### Exercise goal
Rewrite the rows below with "compass emblem" changed to "compass badge" and everything else left as is.

** start **

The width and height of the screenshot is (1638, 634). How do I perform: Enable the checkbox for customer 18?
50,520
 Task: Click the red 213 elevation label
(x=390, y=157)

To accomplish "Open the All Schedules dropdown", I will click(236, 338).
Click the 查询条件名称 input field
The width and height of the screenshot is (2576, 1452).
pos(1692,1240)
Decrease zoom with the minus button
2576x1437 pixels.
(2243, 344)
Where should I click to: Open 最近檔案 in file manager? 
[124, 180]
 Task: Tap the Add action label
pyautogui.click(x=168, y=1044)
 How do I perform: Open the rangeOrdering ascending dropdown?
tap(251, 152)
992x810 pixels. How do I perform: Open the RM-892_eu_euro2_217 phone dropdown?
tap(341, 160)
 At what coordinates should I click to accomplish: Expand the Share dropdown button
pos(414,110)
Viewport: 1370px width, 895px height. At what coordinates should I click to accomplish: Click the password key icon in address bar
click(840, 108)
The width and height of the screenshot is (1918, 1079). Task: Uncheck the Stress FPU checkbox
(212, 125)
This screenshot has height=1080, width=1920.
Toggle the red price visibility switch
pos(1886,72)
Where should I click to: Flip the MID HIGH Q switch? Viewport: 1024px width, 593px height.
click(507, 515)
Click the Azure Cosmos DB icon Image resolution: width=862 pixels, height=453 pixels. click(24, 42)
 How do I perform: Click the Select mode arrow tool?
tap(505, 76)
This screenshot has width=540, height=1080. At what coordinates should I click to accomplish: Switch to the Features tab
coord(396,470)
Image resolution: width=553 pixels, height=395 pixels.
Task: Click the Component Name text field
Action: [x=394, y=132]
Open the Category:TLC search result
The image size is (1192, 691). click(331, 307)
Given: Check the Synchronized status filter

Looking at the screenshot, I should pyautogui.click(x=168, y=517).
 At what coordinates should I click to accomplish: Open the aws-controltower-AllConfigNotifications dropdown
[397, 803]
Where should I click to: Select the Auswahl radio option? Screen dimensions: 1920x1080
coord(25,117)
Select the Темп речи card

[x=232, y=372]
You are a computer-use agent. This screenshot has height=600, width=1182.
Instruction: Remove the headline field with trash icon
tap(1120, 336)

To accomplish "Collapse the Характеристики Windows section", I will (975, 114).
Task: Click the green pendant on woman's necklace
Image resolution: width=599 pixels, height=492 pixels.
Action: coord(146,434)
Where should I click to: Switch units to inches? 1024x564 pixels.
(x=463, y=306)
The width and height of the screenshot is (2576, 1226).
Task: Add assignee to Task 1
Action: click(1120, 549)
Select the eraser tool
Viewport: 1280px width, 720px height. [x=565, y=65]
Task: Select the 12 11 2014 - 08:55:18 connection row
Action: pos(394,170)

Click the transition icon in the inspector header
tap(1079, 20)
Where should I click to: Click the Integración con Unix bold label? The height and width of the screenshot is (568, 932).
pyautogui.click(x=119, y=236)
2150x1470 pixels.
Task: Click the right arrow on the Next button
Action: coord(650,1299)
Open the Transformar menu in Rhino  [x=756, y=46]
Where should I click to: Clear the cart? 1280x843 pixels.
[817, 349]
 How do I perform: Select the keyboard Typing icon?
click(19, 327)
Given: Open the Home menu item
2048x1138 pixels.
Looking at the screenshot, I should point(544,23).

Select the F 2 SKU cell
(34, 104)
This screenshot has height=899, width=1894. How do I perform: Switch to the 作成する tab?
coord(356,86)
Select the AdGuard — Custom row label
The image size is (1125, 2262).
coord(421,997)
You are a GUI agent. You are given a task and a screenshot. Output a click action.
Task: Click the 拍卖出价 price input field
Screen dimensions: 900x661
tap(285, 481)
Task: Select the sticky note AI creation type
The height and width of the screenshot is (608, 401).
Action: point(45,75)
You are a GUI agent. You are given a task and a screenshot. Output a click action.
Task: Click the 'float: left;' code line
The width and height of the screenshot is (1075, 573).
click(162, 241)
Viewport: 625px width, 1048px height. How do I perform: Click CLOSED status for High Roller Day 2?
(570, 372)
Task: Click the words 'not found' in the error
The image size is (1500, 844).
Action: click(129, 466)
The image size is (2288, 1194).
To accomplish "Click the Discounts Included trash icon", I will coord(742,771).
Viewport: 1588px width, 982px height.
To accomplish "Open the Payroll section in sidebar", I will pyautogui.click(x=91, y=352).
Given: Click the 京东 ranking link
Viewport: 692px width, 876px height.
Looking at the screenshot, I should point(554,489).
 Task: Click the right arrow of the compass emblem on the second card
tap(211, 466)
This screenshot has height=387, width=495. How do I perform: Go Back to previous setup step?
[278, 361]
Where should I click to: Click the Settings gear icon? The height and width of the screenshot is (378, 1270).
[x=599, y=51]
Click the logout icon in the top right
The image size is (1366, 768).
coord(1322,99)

** end **

### Written solution
The width and height of the screenshot is (1638, 634). How do I perform: Enable the checkbox for customer 18?
50,520
 Task: Click the red 213 elevation label
(x=390, y=157)

To accomplish "Open the All Schedules dropdown", I will click(236, 338).
Click the 查询条件名称 input field
The width and height of the screenshot is (2576, 1452).
pos(1692,1240)
Decrease zoom with the minus button
2576x1437 pixels.
(2243, 344)
Where should I click to: Open 最近檔案 in file manager? 
[124, 180]
 Task: Tap the Add action label
pyautogui.click(x=168, y=1044)
 How do I perform: Open the rangeOrdering ascending dropdown?
tap(251, 152)
992x810 pixels. How do I perform: Open the RM-892_eu_euro2_217 phone dropdown?
tap(341, 160)
 At what coordinates should I click to accomplish: Expand the Share dropdown button
pos(414,110)
Viewport: 1370px width, 895px height. At what coordinates should I click to accomplish: Click the password key icon in address bar
click(840, 108)
The width and height of the screenshot is (1918, 1079). Task: Uncheck the Stress FPU checkbox
(212, 125)
This screenshot has height=1080, width=1920.
Toggle the red price visibility switch
pos(1886,72)
Where should I click to: Flip the MID HIGH Q switch? Viewport: 1024px width, 593px height.
click(507, 515)
Click the Azure Cosmos DB icon Image resolution: width=862 pixels, height=453 pixels. click(24, 42)
 How do I perform: Click the Select mode arrow tool?
tap(505, 76)
This screenshot has width=540, height=1080. At what coordinates should I click to accomplish: Switch to the Features tab
coord(396,470)
Image resolution: width=553 pixels, height=395 pixels.
Task: Click the Component Name text field
Action: [x=394, y=132]
Open the Category:TLC search result
The image size is (1192, 691). click(331, 307)
Given: Check the Synchronized status filter

Looking at the screenshot, I should pyautogui.click(x=168, y=517).
 At what coordinates should I click to accomplish: Open the aws-controltower-AllConfigNotifications dropdown
[397, 803]
Where should I click to: Select the Auswahl radio option? Screen dimensions: 1920x1080
coord(25,117)
Select the Темп речи card

[x=232, y=372]
You are a computer-use agent. This screenshot has height=600, width=1182.
Instruction: Remove the headline field with trash icon
tap(1120, 336)

To accomplish "Collapse the Характеристики Windows section", I will (975, 114).
Task: Click the green pendant on woman's necklace
Image resolution: width=599 pixels, height=492 pixels.
Action: coord(146,434)
Where should I click to: Switch units to inches? 1024x564 pixels.
(x=463, y=306)
The width and height of the screenshot is (2576, 1226).
Task: Add assignee to Task 1
Action: click(1120, 549)
Select the eraser tool
Viewport: 1280px width, 720px height. [x=565, y=65]
Task: Select the 12 11 2014 - 08:55:18 connection row
Action: pos(394,170)

Click the transition icon in the inspector header
tap(1079, 20)
Where should I click to: Click the Integración con Unix bold label? The height and width of the screenshot is (568, 932).
pyautogui.click(x=119, y=236)
2150x1470 pixels.
Task: Click the right arrow on the Next button
Action: coord(650,1299)
Open the Transformar menu in Rhino  [x=756, y=46]
Where should I click to: Clear the cart? 1280x843 pixels.
[817, 349]
 How do I perform: Select the keyboard Typing icon?
click(19, 327)
Given: Open the Home menu item
2048x1138 pixels.
Looking at the screenshot, I should point(544,23).

Select the F 2 SKU cell
(34, 104)
This screenshot has height=899, width=1894. How do I perform: Switch to the 作成する tab?
coord(356,86)
Select the AdGuard — Custom row label
The image size is (1125, 2262).
coord(421,997)
You are a GUI agent. You are given a task and a screenshot. Output a click action.
Task: Click the 拍卖出价 price input field
Screen dimensions: 900x661
tap(285, 481)
Task: Select the sticky note AI creation type
The height and width of the screenshot is (608, 401).
Action: point(45,75)
You are a GUI agent. You are given a task and a screenshot. Output a click action.
Task: Click the 'float: left;' code line
The width and height of the screenshot is (1075, 573).
click(162, 241)
Viewport: 625px width, 1048px height. How do I perform: Click CLOSED status for High Roller Day 2?
(570, 372)
Task: Click the words 'not found' in the error
The image size is (1500, 844).
Action: click(129, 466)
The image size is (2288, 1194).
To accomplish "Click the Discounts Included trash icon", I will coord(742,771).
Viewport: 1588px width, 982px height.
To accomplish "Open the Payroll section in sidebar", I will pyautogui.click(x=91, y=352).
Given: Click the 京东 ranking link
Viewport: 692px width, 876px height.
Looking at the screenshot, I should point(554,489).
 Task: Click the right arrow of the compass badge on the second card
tap(211, 466)
This screenshot has height=387, width=495. How do I perform: Go Back to previous setup step?
[278, 361]
Where should I click to: Click the Settings gear icon? The height and width of the screenshot is (378, 1270).
[x=599, y=51]
Click the logout icon in the top right
The image size is (1366, 768).
coord(1322,99)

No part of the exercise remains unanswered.